The specific implementation manner and the corresponding beneficial effects in this embodiment may refer to the above embodiment of the audio matching method, and this embodiment is not described herein again.

Referring to fig. 5, fig. 5 is a schematic flow chart of a model application method according to an embodiment of the present disclosure. The model application method process can comprise the following steps:

s501, the terminal obtains an audio and an audio set to be matched, wherein the audio set comprises audio and a binary matrix corresponding to audio fingerprints of the audio.

S502, the terminal performs short-time Fourier transform on the audio to be matched to obtain a target time-frequency characteristic vector of the audio to be matched.

S503, the terminal extracts time features of the target time-frequency feature vectors through the space separable convolution layers in the trained audio fingerprint model to obtain target time feature vectors corresponding to the audio to be matched, and extracts space features of the target time feature vectors to obtain the audio fingerprints before dimensionality reduction corresponding to the audio to be matched.

It should be understood that when performing the temporal feature extraction and the spatial feature extraction, the elements in the matrix may also be mapped to values in a preset value interval, thereby further improving the accuracy of the audio matching. That is, the spatial feature extraction is performed on the target time feature vector to obtain the audio fingerprint before dimensionality reduction corresponding to the audio to be matched, and the method includes the following steps:

mapping elements in the target time characteristic vector to numerical values of a preset numerical value interval to obtain a target time numerical value matrix;

performing spatial feature extraction on the target time numerical matrix to obtain a spatial sample audio fingerprint;

and mapping elements in the spatial sample audio matrix into numerical values of a preset numerical value interval to obtain the audio fingerprint before dimensionality reduction corresponding to the audio to be matched.

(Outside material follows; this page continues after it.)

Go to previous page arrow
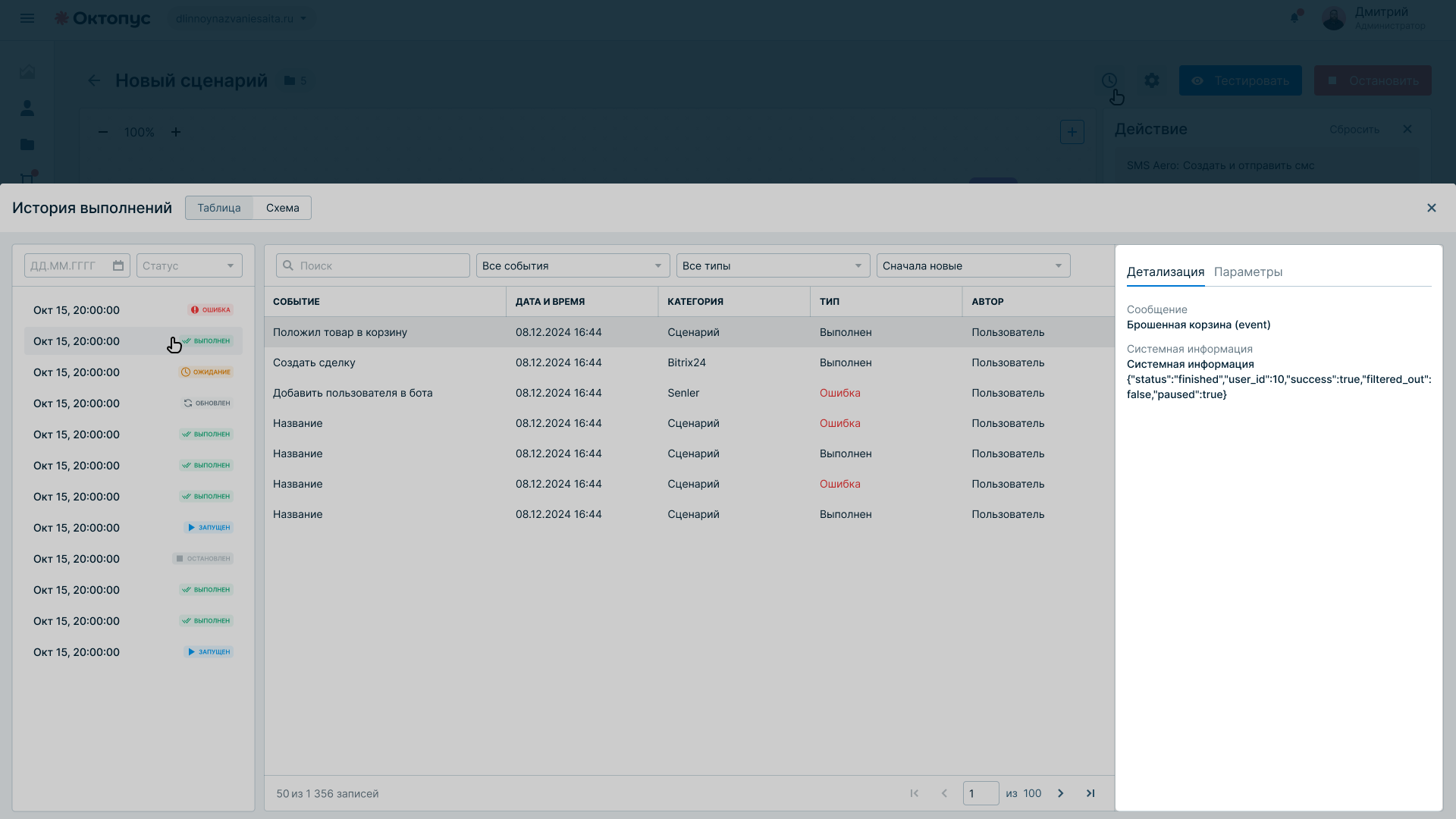 pyautogui.click(x=944, y=793)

S504, the terminal conducts dimension reduction processing on the audio fingerprints before dimension reduction through the full connection layer in the trained audio fingerprint model, and a target audio fingerprint is obtained.

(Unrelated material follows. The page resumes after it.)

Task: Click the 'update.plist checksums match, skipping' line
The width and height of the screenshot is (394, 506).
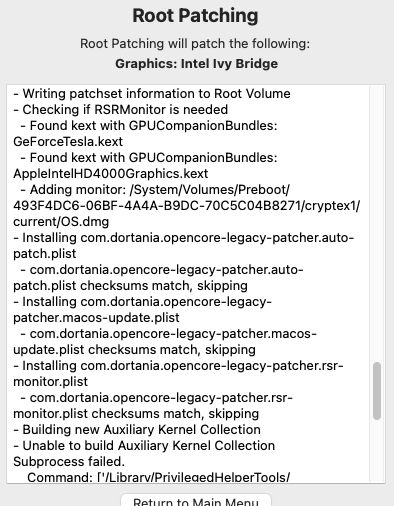Action: click(134, 350)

And S505, the terminal maps each fingerprint element in the target audio fingerprint into a target value in a preset value interval through the trained audio fingerprint model to obtain a target value matrix corresponding to the target audio fingerprint, and the difference value between the target value and the endpoint value of the preset value interval is in a preset range.

S506, the terminal performs binary mapping processing on the target numerical matrix to obtain a target binary matrix corresponding to the target audio fingerprint.

And S507, the terminal searches the audio matched with the audio to be matched from the audio set according to the target binary matrix and the binary matrix corresponding to the audio fingerprint.

In this embodiment, since the trained audio fingerprint model can perform temporal feature extraction and spatial feature extraction, the accuracy of audio matching of the trained audio fingerprint model in the embodiment of the present application is higher compared to the audio fingerprint extraction method in the related art.

The trained audio fingerprint model of the embodiment has a faster audio matching speed than an audio fingerprint extraction method in the related art because each fingerprint element in the target audio fingerprint can be mapped to a target value in a preset value interval to obtain a target value matrix corresponding to the target audio fingerprint, a difference value between the target value and an end value of the preset value interval is in a preset range, and binary mapping processing is performed on the target value matrix to obtain a target binary matrix corresponding to the target audio fingerprint.

The following describes the effect of the trained audio fingerprint model in the embodiment of the present application.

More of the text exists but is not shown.